Which lines in the items below contain the word "This"? Report each one in full.
┏━━
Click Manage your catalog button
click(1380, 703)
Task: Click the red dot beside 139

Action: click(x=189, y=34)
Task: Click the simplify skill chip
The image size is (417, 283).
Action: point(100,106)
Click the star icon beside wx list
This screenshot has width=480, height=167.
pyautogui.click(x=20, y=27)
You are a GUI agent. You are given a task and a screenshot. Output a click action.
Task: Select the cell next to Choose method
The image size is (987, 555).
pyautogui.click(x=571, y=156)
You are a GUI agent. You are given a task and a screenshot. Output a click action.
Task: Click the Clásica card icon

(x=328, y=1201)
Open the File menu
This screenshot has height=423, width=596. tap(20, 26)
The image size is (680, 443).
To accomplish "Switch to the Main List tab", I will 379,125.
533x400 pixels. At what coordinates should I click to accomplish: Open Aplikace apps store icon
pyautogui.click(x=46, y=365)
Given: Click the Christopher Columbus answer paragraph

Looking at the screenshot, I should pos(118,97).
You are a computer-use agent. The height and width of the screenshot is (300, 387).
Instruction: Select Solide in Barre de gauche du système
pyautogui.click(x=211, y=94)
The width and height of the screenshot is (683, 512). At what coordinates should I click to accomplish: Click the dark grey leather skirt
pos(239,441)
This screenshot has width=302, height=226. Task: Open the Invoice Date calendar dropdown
┗━━
Correct answer:
This screenshot has width=480, height=167.
This screenshot has height=423, width=596. tap(20, 26)
This screenshot has width=302, height=226. Task: Open the Invoice Date calendar dropdown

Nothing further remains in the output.